There was a loss from discontinued operations of $9,000, net of taxes for the first quarter of 2009, compared to earnings of approximately $12,000, for the first quarter of 2008.

As a result, the Company reported a net loss of $606,000 for the three-month period ended March 31, 2009, compared to net earnings of $362,000 reported for the three-month period ended March 31, 2008. Overall, diluted loss per share for the three-month period ended March 31, 2009 was $0.17, compared to diluted earnings per share of $0.10, for the three-month period ended March 31, 2008.
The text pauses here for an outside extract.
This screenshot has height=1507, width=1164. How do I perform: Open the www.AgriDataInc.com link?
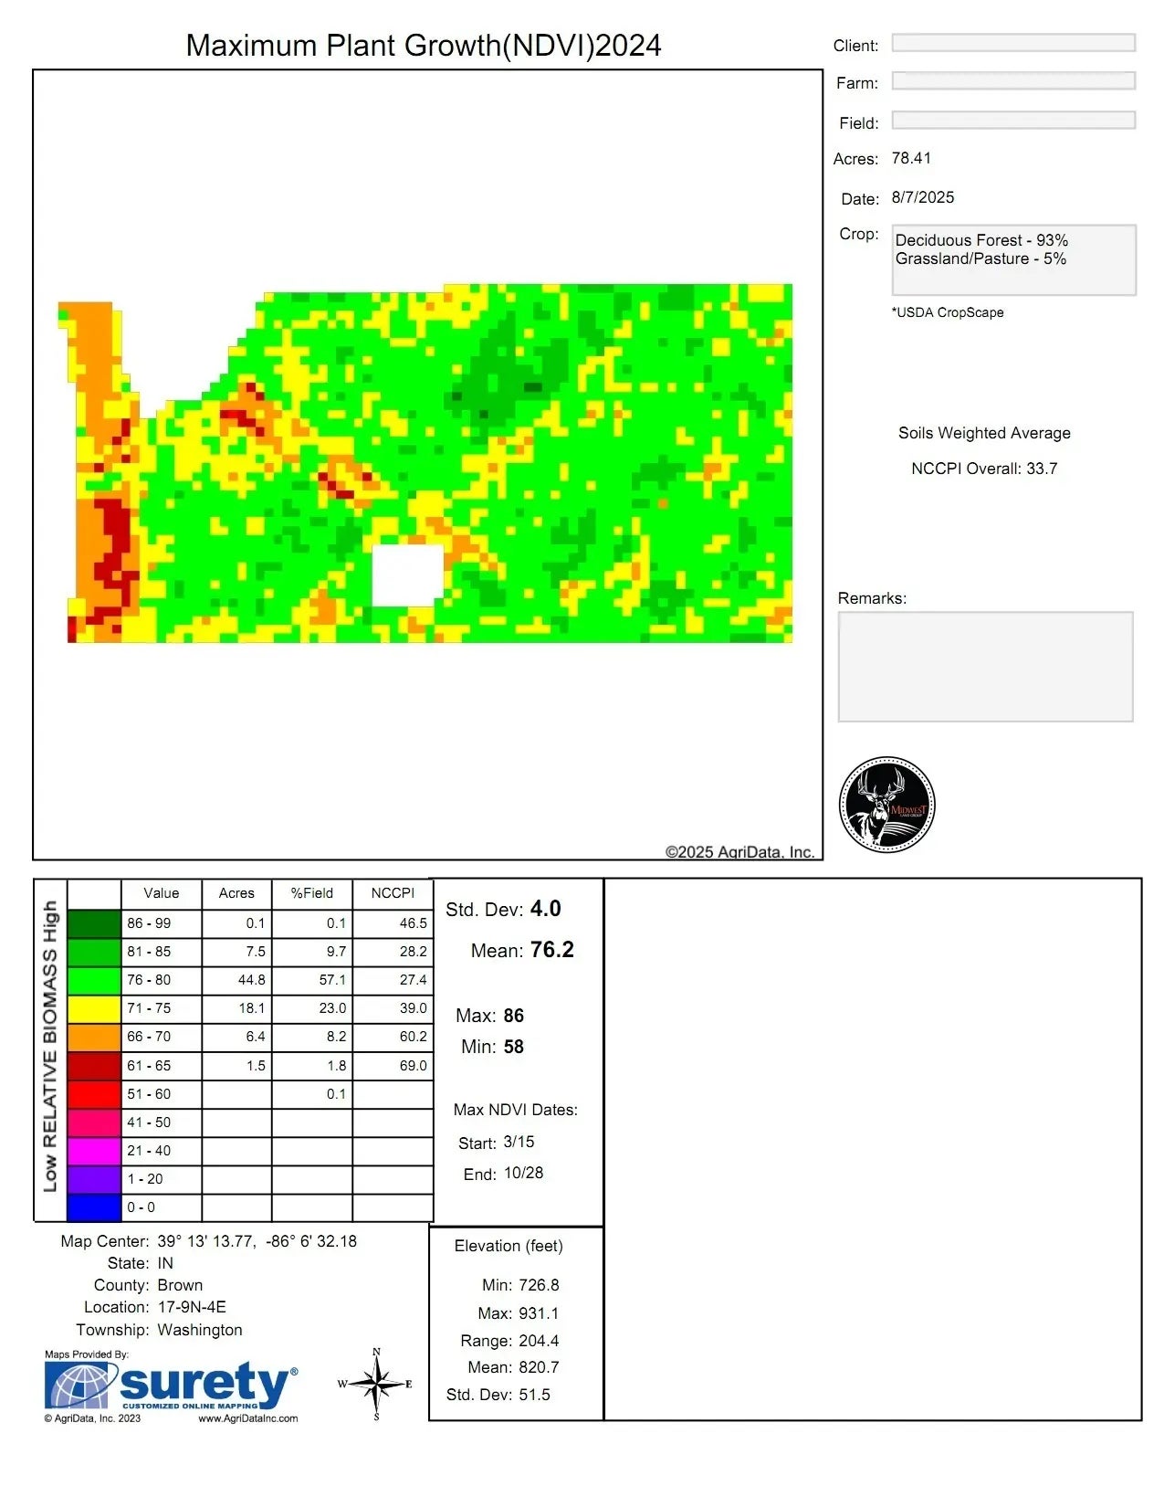[247, 1418]
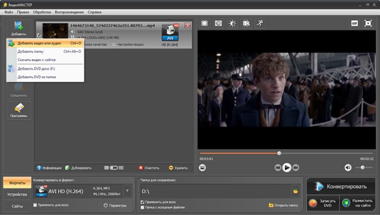Open the Программы panel icon

tap(19, 111)
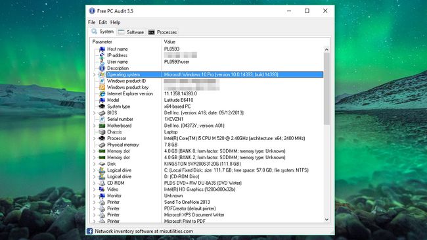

Richard Horowitz, the Company's Chairman of the Board, Chief Executive Officer and President stated, "Our first quarter is traditionally weak, and the first quarter of 2009 results reflect this and also highlight the fact that we remain in the midst of the on-going downward trend in the number of new housing starts, compounded by a lackluster economy. However, we do not expect the balance of the year's results to be as dismal as the first quarter

The Company reported first quarter of 2009 revenue of $9,145,000 at its Continental Tool segment compared to $13,286,000 for the same period in 2008. Specifically, revenue reported by its Florida Pneumatic subsidiary for the first quarter of 2009 was $4,709,000, compared to $8,907,000 reported for the three-month period ended March 31, 2008. The most significant factor contributing to the decrease was the loss of The Home Depot account, which occurred in mid 2008, effectively creating a decrease in Florida Pneumatics' revenue of $2,647,000. Further, revenue decreased by $454,000 and $488,000 from its existing major retail customer, and its Franklin division, respectively. Additionally, it generated comparative lower revenue through its catalog and OEM product lines of $582,000. Revenue improved slightly at Hy-Tech, which reported sales of $4,436,000 for the three-months ended March 31, 2009, compared to $4,379,000 reported in the first quarter of 2008. Mr. Horowitz noted, "Until recently, the industrial portion of our Tools segment had not been materially affected by the sluggish economy. However, beginning late in the first quarter of 2009, we began to see indications of a slow down in this sector as well."

Mr. Horowitz continued, "The Company's Countrywide Hardware segment continues to struggle, as its results for the first quarter of 2009 continue to be adversely affected by the on-going downturn in the number of new homes being constructed." He noted that, "Based upon United States Census Bureau data, the three-month average number of new housing starts during the first quarter of 2009 was 356,000; down from 728,000 for the comparable period in 2008. As such, our revenue for the Hardware segment during the first quarter of 2009 fell to $6,417,000 from $11,039,000 for the first quarter of 2008."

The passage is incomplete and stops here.